MANILA (UPDATE2) - The Department of Foreign Affairs (DFA) on Monday called out the Chinese Embassy in Manila for describing the Philippine Defense Secretary's statement on Chinese incursions at the Julian Felipe Reef as "unprofessional", and blasted its "blatant falsehoods" regarding the latest situation in the West Philippine Sea.
"The Department of Foreign Affairs strongly denounces the Embassy’s attempt to impugn the Secretary of National Defense -- a Cabinet Official of the Republic of the Philippines -- by calling his statement 'unprofessional,'" the DFA said in a statement.
"Chinese Embassy officials are reminded that they are guests of the Philippine Government, and as guests must at all times observe protocol and accord respect to Philippine Government officials," it added.
The embassy's spokesperson said last Saturday that China hopes authorities "avoid any unprofessional remarks" over the mooring of Chinese ships in the West Philippine Sea, after Defense Secretary Delfin Lorenzana on the same day told the vessels to sail away and for the Chinese to "leave our sovereign territories and abide by international law."
Lorenzana said that "as of our latest maritime and aerial surveillance, there are still forty-four (44) Chinese vessels that are in Julian Felipe Reef," down from the initially estimated 200 on March 7.
"The Chinese Ambassador has a lot of explaining to do... I am no fool. The weather has been good so far, so they have no other reason to stay there," he said.
Chinese officials had said the vessels, which they deny to be maritime militia as described by Philippine authorities, are in Chinese territory, calling the reef as Niu'e Jiao, and are seeking temporary shelter due to rough sea conditions.

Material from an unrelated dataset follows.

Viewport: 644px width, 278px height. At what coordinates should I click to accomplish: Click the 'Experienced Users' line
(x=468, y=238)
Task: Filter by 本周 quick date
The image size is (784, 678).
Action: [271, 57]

The DFA said the embassy's statement "contained blatant falsehoods."
It said claims of adverse weather conditions, as well as supposed non-existence of maritime militia vessels, are not true.

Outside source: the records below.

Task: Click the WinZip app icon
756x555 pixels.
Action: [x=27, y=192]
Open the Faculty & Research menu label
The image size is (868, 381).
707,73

The embassy's statement also attempts "to promote the clearly false narrative of China's expansive and illegitimate claims in the West Philippine Sea," the DFA said.

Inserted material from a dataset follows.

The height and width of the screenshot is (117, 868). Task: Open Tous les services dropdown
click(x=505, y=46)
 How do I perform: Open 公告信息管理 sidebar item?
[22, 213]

Julian Felipe Reef (Whitsun Reef) falls within the Philippine exclusive economic zone as it "is located 175 nautical miles west of Batarza town in Palawan, and 638.229 nautical miles from Hainan Island," the DFA said.
The DFA also rejected China's statement that the reef is part of its traditional fishing grounds.
"Tradition yields to law whether or not it is regarded as traditional fishing," it said.
"The United Nations Convention on the Law of the Sea (UNLCOS) - to which both the Republic of the Philippines and China are parties - and the final and binding 12 July 2016 Award in the South China Sea Arbitration are clearly the only norm applicable to this situation," it added.
The DFA underscored that the UN-backed arbitration court's ruling "settled the issue of historic rights and maritime entitlements in the South China Sea".
"The Tribunal ruled that claims to historic rights, or other sovereign rights or jurisdiction that exceed the geographic and substantive limits or maritime entitlements under UNCLOS, are without lawful effect," it said.
China did not participate in the arbitration proceedings in The Hague, and continues to disregard the landmark ruling.
The DFA reiterated Lorenzana's call for Chinese vessels to leave the reef, saying the Philippines would lodge a diplomatic protest "for every day of delay."
Philippine Foreign Affairs Secretary Teodoro Locsin, Jr. said Sunday he is "considering a demarche" or a political step, even as he already filed a diplomatic protest last March 21, after China said that Julian Felipe Reef is part of its territory.
The United States, Japan, Australia, Canada and the United Kingdom have also criticized China's continuing incursions in the West Philippine Sea.